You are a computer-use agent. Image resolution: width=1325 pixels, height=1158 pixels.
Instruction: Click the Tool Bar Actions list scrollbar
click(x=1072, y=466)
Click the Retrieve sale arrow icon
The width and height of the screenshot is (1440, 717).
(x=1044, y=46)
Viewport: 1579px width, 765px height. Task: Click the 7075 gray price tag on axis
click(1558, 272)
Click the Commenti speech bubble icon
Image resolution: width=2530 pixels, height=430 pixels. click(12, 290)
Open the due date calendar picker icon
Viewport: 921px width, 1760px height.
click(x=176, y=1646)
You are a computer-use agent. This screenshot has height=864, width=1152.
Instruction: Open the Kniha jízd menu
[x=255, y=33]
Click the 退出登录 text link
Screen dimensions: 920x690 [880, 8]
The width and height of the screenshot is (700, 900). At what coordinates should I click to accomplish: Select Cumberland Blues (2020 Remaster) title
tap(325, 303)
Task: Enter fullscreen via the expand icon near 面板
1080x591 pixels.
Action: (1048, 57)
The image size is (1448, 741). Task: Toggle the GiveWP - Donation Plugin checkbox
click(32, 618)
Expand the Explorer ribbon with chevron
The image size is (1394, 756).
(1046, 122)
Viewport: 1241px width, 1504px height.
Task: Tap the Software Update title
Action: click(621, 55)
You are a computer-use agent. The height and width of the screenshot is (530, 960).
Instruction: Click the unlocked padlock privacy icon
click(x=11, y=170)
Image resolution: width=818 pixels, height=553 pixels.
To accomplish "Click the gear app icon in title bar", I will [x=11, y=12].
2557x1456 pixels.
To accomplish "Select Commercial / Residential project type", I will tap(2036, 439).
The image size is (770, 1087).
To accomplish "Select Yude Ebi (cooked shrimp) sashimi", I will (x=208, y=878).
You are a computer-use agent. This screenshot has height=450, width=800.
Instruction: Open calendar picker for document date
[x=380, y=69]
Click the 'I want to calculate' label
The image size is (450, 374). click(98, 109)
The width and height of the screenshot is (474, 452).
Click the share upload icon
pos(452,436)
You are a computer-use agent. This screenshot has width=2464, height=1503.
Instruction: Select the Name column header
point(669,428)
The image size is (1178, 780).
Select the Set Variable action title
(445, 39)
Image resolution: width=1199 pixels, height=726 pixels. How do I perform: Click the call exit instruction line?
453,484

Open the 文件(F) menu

########

=== Task instructions ===
Find every line of the data that includes the string "will". Copy each of those lines.

=== Exercise result ===
To accomplish "Click the gear app icon in title bar", I will [x=11, y=12].
To accomplish "Select Commercial / Residential project type", I will tap(2036, 439).
To accomplish "Select Yude Ebi (cooked shrimp) sashimi", I will (x=208, y=878).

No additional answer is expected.